Gisèle hocha la tête. Elle articula quelque chose, puis recommença comme il ne pouvait pas l’entendre, phénomène courant lorsque Saurie n’était pas présente.
—Hélène ?
Gisèle acquiesça. Persy devint soudain nerveuse.
—Elle serait allée dans le sous-bois près de la maison des Murray ?
Gisèle secoua négativement la tête et pointa une direction opposée au centre-ville, pas très loin d’où ils se trouvaient. Gael devina et murmura :
—Elle a suivi le fantôme d’Hélène, n’est-ce pas ?
Gisèle sourit et se volatilisa brusquement. Gael sortit des poches de son manteau la page de l’annuaire.
—Essaie de rejoindre Lucas pendant que je cherche une dame blanche dans la tempête.
Il se pencha sur son volant.
—Quelle couleur les vêtements de Saurie ?
Persy composa le numéro du père de Lucas.
—Tuque saumon et blanche, manteau du bonhomme Michelin blanc et elle était en jeans à ma connaissance avec ses bottes noires.
Gael grommela :
—Je vais lui offrir pour sa fête en avril un manteau rouge et une tuque turquoise. Tu parles d’une idée de suivre un fantôme à la robe blanche en portant un manteau blanc dans une tempête de neige où le blanc domine !
Persy l’ignora et s’adressa à la personne qui répondit :
—Bonjour, est-ce que je peux parler à Lucas ? Oui, merci.
Après quelques secondes, elle reprit :
—Lucas, c’est Persy. Saurie a suivi Hélène Maréchal dans la tempête et nous la cherchons présentement. Je te place sur le haut-parleur.
Gael prit la parole :
—Lucas, tu peux prendre ta voiture et sillonner les rues ? Selon Gisèle Malonet, elle serait du côté des vieilles maisons ancestrales et des grands terrains. Ça ne me dit rien de bon.
—Je m’habille et je sors tout de suite. Mon téléphone est mort, je vais demander celui de mon père et je te tiens au courant.
—Parfait.
Lucas raccrocha. Persy serra son téléphone dans ses mains.
—Pourquoi est-ce que cette idiote est partie sans rien dire ?
Gael serra les dents :
—Parce qu’elle ne réfléchit pas, visiblement.
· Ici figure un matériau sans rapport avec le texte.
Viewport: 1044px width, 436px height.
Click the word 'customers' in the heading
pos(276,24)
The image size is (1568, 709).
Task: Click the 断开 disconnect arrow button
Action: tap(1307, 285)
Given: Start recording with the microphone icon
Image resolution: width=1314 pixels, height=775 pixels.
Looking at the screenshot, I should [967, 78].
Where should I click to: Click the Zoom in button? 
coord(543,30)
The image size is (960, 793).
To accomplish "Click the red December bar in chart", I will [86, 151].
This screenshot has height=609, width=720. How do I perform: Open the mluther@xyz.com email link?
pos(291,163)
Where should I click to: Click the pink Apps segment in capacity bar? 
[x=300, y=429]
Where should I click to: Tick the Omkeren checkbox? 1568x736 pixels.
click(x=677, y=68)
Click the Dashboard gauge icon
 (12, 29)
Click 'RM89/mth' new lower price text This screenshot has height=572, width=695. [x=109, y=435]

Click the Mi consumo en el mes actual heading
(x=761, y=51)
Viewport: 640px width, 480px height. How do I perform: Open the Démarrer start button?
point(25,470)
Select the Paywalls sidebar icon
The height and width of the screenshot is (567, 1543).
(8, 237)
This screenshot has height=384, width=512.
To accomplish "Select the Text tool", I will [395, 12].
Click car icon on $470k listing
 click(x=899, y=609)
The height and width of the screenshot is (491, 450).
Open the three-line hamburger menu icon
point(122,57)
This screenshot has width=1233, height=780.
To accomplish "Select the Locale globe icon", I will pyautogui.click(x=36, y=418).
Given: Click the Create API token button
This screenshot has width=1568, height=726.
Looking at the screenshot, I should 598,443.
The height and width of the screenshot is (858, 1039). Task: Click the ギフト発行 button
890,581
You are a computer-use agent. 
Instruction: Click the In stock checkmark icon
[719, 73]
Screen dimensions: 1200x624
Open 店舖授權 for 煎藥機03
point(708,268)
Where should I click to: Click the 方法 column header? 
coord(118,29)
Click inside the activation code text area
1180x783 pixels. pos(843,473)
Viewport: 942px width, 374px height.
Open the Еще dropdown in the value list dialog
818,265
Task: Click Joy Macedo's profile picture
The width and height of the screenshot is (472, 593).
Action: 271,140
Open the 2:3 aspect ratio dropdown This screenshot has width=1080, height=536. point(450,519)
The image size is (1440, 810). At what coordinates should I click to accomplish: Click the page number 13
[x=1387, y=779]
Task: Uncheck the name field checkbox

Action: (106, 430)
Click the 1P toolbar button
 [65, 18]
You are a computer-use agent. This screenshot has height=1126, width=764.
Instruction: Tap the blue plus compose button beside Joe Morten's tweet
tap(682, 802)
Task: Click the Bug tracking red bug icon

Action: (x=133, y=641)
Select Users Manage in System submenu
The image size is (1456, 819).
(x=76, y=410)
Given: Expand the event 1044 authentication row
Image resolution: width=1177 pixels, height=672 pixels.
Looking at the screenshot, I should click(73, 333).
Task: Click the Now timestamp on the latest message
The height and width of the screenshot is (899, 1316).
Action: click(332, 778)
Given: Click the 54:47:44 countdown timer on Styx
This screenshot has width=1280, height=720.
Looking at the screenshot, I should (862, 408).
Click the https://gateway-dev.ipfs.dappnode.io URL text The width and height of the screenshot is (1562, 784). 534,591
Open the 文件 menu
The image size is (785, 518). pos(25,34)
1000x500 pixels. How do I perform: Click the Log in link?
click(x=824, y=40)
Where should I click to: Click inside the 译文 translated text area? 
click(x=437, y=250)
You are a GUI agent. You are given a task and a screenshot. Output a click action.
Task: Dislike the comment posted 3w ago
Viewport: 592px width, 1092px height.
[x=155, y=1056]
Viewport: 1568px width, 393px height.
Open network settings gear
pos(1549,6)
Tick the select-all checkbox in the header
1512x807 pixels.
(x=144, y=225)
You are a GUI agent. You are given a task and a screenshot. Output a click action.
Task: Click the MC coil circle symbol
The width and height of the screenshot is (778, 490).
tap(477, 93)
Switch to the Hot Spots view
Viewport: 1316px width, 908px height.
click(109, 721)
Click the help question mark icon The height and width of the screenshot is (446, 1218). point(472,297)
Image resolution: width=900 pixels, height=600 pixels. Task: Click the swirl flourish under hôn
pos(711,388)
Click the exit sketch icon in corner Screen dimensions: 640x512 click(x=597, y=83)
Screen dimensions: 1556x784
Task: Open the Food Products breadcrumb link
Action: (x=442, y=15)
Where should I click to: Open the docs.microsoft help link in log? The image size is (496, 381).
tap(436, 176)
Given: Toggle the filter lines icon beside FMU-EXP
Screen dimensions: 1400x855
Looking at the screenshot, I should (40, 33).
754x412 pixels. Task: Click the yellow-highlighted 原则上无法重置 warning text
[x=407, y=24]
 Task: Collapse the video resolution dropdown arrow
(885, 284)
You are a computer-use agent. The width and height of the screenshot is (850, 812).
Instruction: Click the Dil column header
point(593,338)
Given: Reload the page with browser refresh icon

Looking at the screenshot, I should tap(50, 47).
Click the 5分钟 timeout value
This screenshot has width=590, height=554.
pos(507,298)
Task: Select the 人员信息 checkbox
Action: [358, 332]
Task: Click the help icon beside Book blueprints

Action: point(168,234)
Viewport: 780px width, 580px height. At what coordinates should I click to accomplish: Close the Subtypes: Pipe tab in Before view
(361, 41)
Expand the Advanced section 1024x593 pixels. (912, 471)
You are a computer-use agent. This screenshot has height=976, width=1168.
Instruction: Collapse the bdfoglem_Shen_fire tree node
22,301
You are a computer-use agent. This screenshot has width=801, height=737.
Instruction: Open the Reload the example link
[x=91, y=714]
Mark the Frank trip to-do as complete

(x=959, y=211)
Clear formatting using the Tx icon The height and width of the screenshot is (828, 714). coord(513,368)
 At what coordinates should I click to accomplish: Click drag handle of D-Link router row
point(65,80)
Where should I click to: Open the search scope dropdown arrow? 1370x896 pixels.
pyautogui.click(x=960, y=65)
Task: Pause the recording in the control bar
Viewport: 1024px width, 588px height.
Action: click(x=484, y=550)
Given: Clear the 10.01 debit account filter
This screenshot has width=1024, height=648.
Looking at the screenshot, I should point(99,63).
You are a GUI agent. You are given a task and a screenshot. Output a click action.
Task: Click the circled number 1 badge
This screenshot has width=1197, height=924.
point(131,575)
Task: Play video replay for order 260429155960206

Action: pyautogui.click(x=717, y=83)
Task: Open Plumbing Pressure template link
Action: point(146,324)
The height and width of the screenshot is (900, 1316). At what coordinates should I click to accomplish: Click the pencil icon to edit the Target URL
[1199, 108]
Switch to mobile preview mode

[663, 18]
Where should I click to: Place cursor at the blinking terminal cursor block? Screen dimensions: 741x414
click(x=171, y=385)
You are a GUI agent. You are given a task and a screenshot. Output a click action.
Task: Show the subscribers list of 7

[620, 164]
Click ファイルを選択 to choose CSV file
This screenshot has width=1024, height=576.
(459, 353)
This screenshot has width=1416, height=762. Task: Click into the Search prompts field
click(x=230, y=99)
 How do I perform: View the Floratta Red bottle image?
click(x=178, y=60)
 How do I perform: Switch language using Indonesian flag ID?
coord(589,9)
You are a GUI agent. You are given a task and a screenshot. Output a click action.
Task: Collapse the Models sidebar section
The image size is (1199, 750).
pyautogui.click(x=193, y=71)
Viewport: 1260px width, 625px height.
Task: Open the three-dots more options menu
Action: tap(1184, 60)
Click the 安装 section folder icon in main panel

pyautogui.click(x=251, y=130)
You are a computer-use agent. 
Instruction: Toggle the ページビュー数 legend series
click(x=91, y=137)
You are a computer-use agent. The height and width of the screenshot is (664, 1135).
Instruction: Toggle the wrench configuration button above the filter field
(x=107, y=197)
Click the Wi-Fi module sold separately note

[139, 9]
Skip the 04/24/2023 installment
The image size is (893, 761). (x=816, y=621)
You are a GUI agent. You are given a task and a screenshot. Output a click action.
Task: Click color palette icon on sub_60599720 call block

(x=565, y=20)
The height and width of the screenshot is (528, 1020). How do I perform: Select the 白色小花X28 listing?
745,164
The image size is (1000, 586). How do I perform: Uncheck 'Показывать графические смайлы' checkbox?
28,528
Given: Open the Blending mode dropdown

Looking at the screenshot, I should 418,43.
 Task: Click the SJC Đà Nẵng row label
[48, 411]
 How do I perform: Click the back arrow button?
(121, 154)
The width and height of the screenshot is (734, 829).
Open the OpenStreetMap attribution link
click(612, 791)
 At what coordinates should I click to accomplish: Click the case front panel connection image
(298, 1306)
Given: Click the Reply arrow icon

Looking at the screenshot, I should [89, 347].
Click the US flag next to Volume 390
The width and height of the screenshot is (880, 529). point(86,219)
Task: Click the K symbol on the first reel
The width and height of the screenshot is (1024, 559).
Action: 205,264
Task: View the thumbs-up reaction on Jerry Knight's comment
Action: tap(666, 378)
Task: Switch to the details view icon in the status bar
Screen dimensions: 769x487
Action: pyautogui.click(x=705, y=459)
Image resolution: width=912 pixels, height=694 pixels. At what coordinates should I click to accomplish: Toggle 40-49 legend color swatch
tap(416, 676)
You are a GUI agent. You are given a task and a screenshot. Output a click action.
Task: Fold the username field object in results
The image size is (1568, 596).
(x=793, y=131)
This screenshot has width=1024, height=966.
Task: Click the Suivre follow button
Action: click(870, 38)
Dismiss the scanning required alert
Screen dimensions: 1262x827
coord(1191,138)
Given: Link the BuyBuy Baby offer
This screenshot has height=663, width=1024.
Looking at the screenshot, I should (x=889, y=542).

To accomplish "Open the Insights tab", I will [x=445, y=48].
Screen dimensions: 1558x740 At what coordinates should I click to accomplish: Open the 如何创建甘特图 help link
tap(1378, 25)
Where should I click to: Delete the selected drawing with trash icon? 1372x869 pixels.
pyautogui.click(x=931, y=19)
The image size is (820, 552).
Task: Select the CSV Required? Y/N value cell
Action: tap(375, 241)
Il roula lentement avec les feux d’urgence durant quelques minutes, Persy regardait sur le bord du chemin au cas où elle verrait une forme dans le fossé. Gael freina brusquement et elle se heurta la tête à la vitre de la portière. Il ne s’expliqua pas, défit sa ceinture et descendit de la voiture. Persy le suivit et fit signe à une voiture qui arrivait en sens inverse. Lucas s’arrêta au milieu de la rue et courut les rejoindre.
*****
Hélène et Gisèle se tenaient debout près d’un grand arbre où un banc de neige s’était créé à la base du tronc. Gisèle pointa du menton l’arbre et les garçons se mirent à creuser. Persy se joignit à eux en comprenant qu’un fantôme leur avait indiqué l’endroit. Le terrain se trouvait entre deux maisons ancestrales aux grands arbres majestueux vierges de tout feuillage en cette période de l’année. Une immense haie de cèdres séparait les deux propriétés et un accident de voiture la semaine précédente avait déraciné un arbre plus jeune et abimé la clôture naturelle.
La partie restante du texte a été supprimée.